Pattern signal: General problem-solving
3 [[1,2],[2,3],[3,1]]
4 [[1,2],[3,4]]
4 [[1,2],[2,3],[3,4],[4,1],[1,3],[2,4]]
Source-backed implementations are provided below for direct study and interview prep.
// Accepted solution for LeetCode #1042: Flower Planting With No Adjacent
class Solution {
public int[] gardenNoAdj(int n, int[][] paths) {
List<Integer>[] g = new List[n];
Arrays.setAll(g, k -> new ArrayList<>());
for (var p : paths) {
int x = p[0] - 1, y = p[1] - 1;
g[x].add(y);
g[y].add(x);
}
int[] ans = new int[n];
boolean[] used = new boolean[5];
for (int x = 0; x < n; ++x) {
Arrays.fill(used, false);
for (int y : g[x]) {
used[ans[y]] = true;
}
for (int c = 1; c < 5; ++c) {
if (!used[c]) {
ans[x] = c;
break;
}
}
}
return ans;
}
}
// Accepted solution for LeetCode #1042: Flower Planting With No Adjacent
func gardenNoAdj(n int, paths [][]int) []int {
g := make([][]int, n)
for _, p := range paths {
x, y := p[0]-1, p[1]-1
g[x] = append(g[x], y)
g[y] = append(g[y], x)
}
ans := make([]int, n)
for x := 0; x < n; x++ {
used := [5]bool{}
for _, y := range g[x] {
used[ans[y]] = true
}
for c := 1; c < 5; c++ {
if !used[c] {
ans[x] = c
break
}
}
}
return ans
}
# Accepted solution for LeetCode #1042: Flower Planting With No Adjacent
class Solution:
def gardenNoAdj(self, n: int, paths: List[List[int]]) -> List[int]:
g = defaultdict(list)
for x, y in paths:
x, y = x - 1, y - 1
g[x].append(y)
g[y].append(x)
ans = [0] * n
for x in range(n):
used = {ans[y] for y in g[x]}
for c in range(1, 5):
if c not in used:
ans[x] = c
break
return ans
// Accepted solution for LeetCode #1042: Flower Planting With No Adjacent
impl Solution {
pub fn garden_no_adj(n: i32, paths: Vec<Vec<i32>>) -> Vec<i32> {
let n = n as usize;
let mut g = vec![vec![]; n];
for path in paths {
let (x, y) = (path[0] as usize - 1, path[1] as usize - 1);
g[x].push(y);
g[y].push(x);
}
let mut ans = vec![0; n];
for x in 0..n {
let mut used = [false; 5];
for &y in &g[x] {
used[ans[y] as usize] = true;
}
for c in 1..5 {
if !used[c] {
ans[x] = c as i32;
break;
}
}
}
ans
}
}
// Accepted solution for LeetCode #1042: Flower Planting With No Adjacent
function gardenNoAdj(n: number, paths: number[][]): number[] {
const g: number[][] = Array.from({ length: n }, () => []);
for (const [x, y] of paths) {
g[x - 1].push(y - 1);
g[y - 1].push(x - 1);
}
const ans: number[] = Array(n).fill(0);
for (let x = 0; x < n; ++x) {
const used: boolean[] = Array(5).fill(false);
for (const y of g[x]) {
used[ans[y]] = true;
}
for (let c = 1; c < 5; ++c) {
if (!used[c]) {
ans[x] = c;
break;
}
}
}
return ans;
}
Use this to step through a reusable interview workflow for this problem.
Two nested loops check every pair or subarray.

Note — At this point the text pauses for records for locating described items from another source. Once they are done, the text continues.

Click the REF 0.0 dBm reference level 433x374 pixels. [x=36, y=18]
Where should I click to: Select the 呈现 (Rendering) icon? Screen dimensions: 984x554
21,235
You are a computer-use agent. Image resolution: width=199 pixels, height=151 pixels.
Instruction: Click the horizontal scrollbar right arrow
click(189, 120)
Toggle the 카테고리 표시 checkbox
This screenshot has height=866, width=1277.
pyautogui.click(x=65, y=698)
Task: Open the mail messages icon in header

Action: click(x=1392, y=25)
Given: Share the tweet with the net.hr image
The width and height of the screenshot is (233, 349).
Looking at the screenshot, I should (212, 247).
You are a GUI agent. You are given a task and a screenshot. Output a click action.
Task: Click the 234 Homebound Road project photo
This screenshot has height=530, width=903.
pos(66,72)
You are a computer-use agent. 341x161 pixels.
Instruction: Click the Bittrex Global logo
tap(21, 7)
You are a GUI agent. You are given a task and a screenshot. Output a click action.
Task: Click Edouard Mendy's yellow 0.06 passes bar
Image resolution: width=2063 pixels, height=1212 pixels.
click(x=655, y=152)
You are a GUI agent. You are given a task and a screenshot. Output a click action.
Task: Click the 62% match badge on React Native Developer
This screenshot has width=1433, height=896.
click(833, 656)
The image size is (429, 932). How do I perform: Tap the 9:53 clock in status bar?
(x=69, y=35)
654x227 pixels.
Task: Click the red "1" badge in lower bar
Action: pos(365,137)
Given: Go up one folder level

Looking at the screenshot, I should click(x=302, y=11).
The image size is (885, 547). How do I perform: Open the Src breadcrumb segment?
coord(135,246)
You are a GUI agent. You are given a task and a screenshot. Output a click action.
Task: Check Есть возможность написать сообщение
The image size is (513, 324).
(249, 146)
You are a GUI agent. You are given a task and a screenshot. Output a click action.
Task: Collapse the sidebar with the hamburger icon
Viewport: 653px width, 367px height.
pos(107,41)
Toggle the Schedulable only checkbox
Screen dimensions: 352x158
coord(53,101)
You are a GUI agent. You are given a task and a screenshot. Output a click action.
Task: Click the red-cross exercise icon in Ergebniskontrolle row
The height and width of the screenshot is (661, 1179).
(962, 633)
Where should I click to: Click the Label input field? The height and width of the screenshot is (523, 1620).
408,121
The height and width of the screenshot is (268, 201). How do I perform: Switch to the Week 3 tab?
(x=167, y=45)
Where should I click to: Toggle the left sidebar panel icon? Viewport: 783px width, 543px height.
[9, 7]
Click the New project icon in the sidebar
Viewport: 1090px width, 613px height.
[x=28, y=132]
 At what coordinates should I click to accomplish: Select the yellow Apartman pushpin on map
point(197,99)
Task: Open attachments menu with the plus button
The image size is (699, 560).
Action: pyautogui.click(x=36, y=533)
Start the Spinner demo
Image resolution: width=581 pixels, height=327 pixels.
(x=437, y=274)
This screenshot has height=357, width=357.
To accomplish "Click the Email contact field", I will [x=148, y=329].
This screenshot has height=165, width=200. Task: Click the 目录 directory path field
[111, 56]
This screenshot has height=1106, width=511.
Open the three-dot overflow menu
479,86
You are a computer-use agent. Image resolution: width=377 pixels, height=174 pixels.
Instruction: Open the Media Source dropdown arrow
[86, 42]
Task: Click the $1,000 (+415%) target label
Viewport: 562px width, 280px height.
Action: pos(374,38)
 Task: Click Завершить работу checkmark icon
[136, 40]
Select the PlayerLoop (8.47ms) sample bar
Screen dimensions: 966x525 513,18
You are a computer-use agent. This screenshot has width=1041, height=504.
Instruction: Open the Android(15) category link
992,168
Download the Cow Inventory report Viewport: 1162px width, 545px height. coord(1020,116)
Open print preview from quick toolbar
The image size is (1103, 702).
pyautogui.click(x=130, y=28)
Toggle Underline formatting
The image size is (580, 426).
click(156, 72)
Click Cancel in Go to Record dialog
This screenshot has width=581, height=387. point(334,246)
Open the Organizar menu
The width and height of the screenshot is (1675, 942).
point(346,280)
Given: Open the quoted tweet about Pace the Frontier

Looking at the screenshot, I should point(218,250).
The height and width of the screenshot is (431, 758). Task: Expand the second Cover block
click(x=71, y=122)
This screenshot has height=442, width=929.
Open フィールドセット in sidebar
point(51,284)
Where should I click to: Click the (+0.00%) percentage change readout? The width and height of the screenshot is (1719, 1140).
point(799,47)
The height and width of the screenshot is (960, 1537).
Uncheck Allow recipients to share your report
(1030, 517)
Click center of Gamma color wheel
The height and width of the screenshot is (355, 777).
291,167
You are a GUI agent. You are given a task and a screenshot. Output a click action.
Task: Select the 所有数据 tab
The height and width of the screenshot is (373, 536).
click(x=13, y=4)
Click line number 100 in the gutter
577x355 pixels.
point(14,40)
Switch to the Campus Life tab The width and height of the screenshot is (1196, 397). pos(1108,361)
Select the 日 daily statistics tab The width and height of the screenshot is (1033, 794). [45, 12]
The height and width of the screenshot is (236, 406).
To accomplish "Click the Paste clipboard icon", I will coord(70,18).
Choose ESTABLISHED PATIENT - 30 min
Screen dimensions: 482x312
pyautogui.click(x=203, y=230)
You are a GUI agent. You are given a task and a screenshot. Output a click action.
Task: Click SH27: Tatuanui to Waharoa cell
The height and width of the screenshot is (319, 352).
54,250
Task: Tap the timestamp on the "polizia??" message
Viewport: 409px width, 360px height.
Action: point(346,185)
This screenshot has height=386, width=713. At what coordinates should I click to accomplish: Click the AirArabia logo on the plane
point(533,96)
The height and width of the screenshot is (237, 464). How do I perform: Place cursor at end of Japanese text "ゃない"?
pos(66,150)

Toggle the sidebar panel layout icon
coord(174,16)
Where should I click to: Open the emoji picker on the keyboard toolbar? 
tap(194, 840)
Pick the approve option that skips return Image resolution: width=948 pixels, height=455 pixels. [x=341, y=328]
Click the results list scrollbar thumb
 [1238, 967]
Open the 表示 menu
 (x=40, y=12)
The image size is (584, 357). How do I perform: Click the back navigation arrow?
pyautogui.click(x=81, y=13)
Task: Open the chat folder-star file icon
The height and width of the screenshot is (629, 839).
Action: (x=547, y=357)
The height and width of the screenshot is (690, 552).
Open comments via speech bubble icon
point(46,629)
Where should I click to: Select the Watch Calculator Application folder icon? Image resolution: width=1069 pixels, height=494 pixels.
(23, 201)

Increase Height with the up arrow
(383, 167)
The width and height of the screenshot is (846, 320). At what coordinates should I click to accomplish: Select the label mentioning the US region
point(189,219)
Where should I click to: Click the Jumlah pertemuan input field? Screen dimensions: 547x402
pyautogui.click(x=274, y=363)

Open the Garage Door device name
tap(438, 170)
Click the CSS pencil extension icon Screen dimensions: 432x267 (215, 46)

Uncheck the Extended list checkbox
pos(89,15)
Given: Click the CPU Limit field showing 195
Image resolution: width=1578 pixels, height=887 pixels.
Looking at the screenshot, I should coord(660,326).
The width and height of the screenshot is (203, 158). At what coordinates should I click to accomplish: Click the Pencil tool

The outer loop fixes a starting point, the inner loop extends or searches. For n elements this gives up to n²/2 operations. No extra space, but the quadratic time is prohibitive for large inputs.
Most array problems have an O(n²) brute force (nested loops) and an O(n) optimal (single pass with clever state tracking). The key is identifying what information to maintain as you scan: a running max, a prefix sum, a hash map of seen values, or two pointers.
Review these before coding to avoid predictable interview regressions.
Wrong move: Loop endpoints miss first/last candidate.
Usually fails on: Fails on minimal arrays and exact-boundary answers.
Fix: Re-derive loops from inclusive/exclusive ranges before coding.